[Opening GIVEN DATA section]
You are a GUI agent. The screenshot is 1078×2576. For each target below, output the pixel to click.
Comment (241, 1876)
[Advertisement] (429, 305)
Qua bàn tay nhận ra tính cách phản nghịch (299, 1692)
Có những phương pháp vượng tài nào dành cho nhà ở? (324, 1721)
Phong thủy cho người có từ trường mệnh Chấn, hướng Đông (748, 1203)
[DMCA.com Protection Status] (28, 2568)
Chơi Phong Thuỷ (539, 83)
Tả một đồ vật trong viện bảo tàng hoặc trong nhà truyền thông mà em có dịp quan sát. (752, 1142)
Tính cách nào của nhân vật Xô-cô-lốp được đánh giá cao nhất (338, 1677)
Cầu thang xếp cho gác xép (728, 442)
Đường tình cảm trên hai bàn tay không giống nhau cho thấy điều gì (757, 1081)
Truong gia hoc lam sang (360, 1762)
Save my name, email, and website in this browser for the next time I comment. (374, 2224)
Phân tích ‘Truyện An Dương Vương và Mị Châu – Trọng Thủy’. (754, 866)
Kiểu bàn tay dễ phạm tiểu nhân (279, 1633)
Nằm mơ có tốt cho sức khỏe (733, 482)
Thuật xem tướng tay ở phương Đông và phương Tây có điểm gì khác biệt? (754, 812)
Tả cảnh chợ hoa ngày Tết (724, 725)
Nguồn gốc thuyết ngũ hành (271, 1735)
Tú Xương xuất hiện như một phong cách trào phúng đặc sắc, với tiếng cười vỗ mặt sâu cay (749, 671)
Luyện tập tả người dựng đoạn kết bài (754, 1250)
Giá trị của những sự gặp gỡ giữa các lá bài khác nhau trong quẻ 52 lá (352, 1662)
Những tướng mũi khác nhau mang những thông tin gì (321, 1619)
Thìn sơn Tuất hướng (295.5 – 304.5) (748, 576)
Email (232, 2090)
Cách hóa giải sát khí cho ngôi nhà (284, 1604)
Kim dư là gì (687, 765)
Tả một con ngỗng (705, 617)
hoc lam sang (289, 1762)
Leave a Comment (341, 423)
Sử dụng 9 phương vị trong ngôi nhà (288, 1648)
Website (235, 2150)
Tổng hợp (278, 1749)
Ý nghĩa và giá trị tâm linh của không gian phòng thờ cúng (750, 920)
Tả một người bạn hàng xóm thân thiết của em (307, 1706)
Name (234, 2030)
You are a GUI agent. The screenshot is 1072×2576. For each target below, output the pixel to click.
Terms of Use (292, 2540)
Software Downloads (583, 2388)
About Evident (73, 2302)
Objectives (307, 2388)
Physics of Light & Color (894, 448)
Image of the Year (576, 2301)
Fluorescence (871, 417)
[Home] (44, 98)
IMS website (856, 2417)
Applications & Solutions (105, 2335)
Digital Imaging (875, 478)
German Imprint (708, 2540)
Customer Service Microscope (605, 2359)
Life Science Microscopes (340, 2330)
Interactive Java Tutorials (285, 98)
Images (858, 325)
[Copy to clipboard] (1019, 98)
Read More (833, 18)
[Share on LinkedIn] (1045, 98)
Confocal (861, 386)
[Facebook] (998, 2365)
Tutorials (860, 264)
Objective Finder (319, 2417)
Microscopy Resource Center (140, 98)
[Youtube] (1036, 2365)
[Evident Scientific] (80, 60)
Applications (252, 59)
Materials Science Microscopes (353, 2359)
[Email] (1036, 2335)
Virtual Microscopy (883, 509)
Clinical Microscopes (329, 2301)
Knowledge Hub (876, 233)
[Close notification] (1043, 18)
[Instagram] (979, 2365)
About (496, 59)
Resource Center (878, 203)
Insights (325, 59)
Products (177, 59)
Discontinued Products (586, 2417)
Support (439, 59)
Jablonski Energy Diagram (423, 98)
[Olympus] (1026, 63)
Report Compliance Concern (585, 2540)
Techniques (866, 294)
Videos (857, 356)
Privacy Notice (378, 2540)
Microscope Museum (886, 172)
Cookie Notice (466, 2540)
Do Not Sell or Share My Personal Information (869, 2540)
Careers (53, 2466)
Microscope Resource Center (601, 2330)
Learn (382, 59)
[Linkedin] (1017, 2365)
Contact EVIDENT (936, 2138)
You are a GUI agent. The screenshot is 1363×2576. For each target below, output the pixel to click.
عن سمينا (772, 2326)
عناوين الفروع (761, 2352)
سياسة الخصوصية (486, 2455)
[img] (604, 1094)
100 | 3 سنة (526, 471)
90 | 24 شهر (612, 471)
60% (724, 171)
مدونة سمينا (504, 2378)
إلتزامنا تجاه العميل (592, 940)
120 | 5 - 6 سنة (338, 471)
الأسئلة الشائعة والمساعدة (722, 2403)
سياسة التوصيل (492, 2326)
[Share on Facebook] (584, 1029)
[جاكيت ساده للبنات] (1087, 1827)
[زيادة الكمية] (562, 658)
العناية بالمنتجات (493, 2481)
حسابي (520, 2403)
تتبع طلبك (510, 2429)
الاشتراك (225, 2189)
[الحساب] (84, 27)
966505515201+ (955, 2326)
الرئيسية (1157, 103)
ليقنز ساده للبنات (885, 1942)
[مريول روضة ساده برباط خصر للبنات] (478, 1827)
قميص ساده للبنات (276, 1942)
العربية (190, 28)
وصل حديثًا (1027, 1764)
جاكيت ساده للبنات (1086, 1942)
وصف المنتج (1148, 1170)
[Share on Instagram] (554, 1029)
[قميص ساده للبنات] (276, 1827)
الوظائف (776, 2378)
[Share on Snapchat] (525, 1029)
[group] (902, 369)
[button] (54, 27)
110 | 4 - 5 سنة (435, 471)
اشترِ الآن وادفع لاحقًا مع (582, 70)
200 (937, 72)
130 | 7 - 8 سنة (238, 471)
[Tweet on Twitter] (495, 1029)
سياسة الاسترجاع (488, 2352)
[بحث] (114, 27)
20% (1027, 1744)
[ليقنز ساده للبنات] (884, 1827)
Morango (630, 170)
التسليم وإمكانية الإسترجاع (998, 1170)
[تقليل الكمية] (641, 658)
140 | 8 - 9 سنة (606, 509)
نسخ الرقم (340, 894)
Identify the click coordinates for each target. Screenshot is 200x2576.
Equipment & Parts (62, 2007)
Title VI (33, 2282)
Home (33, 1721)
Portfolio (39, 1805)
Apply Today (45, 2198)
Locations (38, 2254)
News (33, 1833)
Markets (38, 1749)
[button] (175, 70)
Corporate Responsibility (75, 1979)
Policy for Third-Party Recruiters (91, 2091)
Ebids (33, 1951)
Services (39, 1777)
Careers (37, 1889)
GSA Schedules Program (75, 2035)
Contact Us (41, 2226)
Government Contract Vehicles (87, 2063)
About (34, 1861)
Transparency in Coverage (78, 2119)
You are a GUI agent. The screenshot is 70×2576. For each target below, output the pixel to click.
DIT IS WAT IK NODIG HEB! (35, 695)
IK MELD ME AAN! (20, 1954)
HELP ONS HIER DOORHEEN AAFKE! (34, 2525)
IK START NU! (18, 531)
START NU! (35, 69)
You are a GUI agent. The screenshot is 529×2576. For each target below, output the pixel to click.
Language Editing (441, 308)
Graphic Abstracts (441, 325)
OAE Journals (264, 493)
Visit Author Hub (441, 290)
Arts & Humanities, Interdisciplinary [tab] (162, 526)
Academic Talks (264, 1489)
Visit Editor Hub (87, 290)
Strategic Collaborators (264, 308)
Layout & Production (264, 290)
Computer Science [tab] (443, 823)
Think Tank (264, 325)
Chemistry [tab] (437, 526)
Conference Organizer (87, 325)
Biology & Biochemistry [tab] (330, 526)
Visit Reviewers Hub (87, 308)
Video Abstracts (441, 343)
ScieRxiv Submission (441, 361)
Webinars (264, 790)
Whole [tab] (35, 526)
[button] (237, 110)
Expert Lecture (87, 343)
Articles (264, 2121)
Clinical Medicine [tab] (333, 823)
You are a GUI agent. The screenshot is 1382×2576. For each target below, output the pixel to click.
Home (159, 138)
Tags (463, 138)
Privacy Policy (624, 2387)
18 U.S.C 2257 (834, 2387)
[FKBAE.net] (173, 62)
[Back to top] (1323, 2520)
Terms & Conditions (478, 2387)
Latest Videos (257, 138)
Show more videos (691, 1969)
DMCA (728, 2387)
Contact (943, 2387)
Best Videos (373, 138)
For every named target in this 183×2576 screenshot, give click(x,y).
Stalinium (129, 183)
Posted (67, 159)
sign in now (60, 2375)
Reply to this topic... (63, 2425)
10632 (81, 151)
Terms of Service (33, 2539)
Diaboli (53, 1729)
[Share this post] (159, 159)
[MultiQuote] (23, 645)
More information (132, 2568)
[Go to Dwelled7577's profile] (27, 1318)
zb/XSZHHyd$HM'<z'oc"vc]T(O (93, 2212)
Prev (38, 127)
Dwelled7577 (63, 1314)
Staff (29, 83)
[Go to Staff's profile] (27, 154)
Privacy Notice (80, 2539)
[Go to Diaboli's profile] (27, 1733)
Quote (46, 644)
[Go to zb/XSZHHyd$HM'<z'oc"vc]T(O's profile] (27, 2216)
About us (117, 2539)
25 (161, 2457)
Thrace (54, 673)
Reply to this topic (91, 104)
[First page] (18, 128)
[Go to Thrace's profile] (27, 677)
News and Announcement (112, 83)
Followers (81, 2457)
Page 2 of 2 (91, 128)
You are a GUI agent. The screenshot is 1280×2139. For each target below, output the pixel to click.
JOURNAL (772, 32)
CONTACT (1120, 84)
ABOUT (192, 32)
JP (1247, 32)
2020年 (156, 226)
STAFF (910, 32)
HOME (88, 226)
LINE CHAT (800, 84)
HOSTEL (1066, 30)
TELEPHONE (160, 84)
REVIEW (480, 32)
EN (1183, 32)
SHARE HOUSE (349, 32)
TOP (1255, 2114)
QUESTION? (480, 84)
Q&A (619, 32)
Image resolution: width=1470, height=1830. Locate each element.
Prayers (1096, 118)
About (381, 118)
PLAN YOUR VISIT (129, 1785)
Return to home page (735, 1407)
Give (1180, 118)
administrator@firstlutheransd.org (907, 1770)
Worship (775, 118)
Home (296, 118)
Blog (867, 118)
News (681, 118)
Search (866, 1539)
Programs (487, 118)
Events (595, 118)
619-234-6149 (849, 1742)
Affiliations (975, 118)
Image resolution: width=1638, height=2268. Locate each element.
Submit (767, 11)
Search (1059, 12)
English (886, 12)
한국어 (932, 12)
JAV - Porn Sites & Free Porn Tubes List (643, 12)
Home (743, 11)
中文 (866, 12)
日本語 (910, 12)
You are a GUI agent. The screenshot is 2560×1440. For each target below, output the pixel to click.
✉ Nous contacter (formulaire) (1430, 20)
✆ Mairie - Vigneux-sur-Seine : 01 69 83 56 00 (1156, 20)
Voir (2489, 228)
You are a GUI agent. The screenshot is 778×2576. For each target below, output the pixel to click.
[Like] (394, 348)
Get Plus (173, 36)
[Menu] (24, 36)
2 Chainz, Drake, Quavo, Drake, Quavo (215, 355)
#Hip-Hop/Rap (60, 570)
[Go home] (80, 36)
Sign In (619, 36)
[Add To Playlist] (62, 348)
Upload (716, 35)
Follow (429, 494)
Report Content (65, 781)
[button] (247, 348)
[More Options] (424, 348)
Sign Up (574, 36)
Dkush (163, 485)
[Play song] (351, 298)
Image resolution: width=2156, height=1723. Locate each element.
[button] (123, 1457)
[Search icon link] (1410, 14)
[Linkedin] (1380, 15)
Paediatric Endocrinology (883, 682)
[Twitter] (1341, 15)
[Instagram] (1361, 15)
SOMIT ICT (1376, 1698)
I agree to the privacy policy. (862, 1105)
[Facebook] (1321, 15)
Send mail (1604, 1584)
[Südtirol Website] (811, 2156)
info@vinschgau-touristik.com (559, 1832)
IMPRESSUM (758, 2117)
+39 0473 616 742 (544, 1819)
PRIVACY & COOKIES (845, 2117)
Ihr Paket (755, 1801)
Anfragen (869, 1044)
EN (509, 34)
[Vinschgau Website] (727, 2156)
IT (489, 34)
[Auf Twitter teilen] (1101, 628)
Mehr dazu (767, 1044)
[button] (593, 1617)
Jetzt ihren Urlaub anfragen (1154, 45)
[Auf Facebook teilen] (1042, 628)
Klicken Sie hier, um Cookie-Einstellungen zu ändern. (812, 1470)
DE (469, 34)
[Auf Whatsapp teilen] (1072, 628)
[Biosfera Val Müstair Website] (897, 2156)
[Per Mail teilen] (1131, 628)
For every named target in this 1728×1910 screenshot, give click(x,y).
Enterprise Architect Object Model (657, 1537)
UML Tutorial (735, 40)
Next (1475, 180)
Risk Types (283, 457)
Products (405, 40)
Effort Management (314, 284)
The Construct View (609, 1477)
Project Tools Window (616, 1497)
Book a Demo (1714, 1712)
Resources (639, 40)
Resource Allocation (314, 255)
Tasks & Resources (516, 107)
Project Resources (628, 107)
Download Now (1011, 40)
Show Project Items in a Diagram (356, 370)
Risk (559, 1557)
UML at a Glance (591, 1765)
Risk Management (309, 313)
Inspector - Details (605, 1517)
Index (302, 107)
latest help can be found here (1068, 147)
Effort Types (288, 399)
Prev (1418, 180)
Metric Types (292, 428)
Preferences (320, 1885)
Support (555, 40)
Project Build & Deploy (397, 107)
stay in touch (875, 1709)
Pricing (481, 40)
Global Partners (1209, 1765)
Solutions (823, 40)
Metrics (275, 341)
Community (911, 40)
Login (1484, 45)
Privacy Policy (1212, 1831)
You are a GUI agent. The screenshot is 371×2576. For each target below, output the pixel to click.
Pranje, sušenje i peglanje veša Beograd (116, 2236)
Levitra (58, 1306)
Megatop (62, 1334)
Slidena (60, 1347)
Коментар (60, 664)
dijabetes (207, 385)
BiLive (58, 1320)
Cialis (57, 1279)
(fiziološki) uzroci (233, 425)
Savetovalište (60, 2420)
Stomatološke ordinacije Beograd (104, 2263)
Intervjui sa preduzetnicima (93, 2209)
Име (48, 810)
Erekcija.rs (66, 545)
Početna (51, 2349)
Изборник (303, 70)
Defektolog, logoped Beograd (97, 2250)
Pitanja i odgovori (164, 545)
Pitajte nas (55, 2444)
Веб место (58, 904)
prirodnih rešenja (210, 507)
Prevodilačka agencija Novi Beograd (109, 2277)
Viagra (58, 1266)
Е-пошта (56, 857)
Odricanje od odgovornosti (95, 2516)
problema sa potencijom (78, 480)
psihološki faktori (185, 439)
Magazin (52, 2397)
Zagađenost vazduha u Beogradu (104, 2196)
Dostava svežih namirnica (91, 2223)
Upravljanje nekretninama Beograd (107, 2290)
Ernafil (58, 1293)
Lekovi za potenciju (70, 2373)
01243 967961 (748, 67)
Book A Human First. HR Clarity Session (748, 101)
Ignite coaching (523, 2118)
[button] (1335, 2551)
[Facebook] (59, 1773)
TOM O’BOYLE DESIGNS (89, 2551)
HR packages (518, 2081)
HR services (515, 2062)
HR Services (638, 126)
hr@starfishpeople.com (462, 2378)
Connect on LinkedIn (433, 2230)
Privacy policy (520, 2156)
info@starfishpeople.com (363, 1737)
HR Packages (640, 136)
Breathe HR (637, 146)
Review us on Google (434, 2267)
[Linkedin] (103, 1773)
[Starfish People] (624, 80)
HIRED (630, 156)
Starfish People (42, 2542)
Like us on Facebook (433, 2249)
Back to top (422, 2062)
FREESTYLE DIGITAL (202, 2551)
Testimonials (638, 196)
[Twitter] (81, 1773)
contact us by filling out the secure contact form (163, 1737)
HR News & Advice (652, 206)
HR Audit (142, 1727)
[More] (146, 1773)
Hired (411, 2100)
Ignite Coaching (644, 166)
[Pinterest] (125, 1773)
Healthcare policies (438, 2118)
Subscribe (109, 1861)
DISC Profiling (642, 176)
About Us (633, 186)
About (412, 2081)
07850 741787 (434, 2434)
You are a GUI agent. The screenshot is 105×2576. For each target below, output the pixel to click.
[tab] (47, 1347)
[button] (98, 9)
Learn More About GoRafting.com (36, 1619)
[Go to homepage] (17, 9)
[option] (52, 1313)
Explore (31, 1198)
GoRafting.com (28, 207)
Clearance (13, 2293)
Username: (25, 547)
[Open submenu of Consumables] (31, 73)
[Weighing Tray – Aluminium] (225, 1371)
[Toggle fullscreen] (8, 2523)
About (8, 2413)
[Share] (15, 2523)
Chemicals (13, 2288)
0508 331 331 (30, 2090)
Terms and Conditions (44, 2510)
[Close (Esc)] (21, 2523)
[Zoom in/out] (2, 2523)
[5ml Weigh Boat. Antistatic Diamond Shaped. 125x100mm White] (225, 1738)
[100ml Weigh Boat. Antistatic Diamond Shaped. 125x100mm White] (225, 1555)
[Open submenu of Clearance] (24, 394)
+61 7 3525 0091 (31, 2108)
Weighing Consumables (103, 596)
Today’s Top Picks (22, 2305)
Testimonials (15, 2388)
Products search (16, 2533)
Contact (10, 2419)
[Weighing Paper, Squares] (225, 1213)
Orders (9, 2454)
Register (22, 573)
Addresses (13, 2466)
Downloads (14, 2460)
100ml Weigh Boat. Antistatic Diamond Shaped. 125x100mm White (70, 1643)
[Closing GIVEN DATA section]
- [BRIEF] The response must consist of the lines above, from the first one through the line containing "Luyện tập tả", reproduced exactly.

- [OUTPUT FOR THIS EXERCISE]
You are a GUI agent. The screenshot is 1078×2576. For each target below, output the pixel to click.
Comment (241, 1876)
[Advertisement] (429, 305)
Qua bàn tay nhận ra tính cách phản nghịch (299, 1692)
Có những phương pháp vượng tài nào dành cho nhà ở? (324, 1721)
Phong thủy cho người có từ trường mệnh Chấn, hướng Đông (748, 1203)
[DMCA.com Protection Status] (28, 2568)
Chơi Phong Thuỷ (539, 83)
Tả một đồ vật trong viện bảo tàng hoặc trong nhà truyền thông mà em có dịp quan sát. (752, 1142)
Tính cách nào của nhân vật Xô-cô-lốp được đánh giá cao nhất (338, 1677)
Cầu thang xếp cho gác xép (728, 442)
Đường tình cảm trên hai bàn tay không giống nhau cho thấy điều gì (757, 1081)
Truong gia hoc lam sang (360, 1762)
Save my name, email, and website in this browser for the next time I comment. (374, 2224)
Phân tích ‘Truyện An Dương Vương và Mị Châu – Trọng Thủy’. (754, 866)
Kiểu bàn tay dễ phạm tiểu nhân (279, 1633)
Nằm mơ có tốt cho sức khỏe (733, 482)
Thuật xem tướng tay ở phương Đông và phương Tây có điểm gì khác biệt? (754, 812)
Tả cảnh chợ hoa ngày Tết (724, 725)
Nguồn gốc thuyết ngũ hành (271, 1735)
Tú Xương xuất hiện như một phong cách trào phúng đặc sắc, với tiếng cười vỗ mặt sâu cay (749, 671)
Luyện tập tả người dựng đoạn kết bài (754, 1250)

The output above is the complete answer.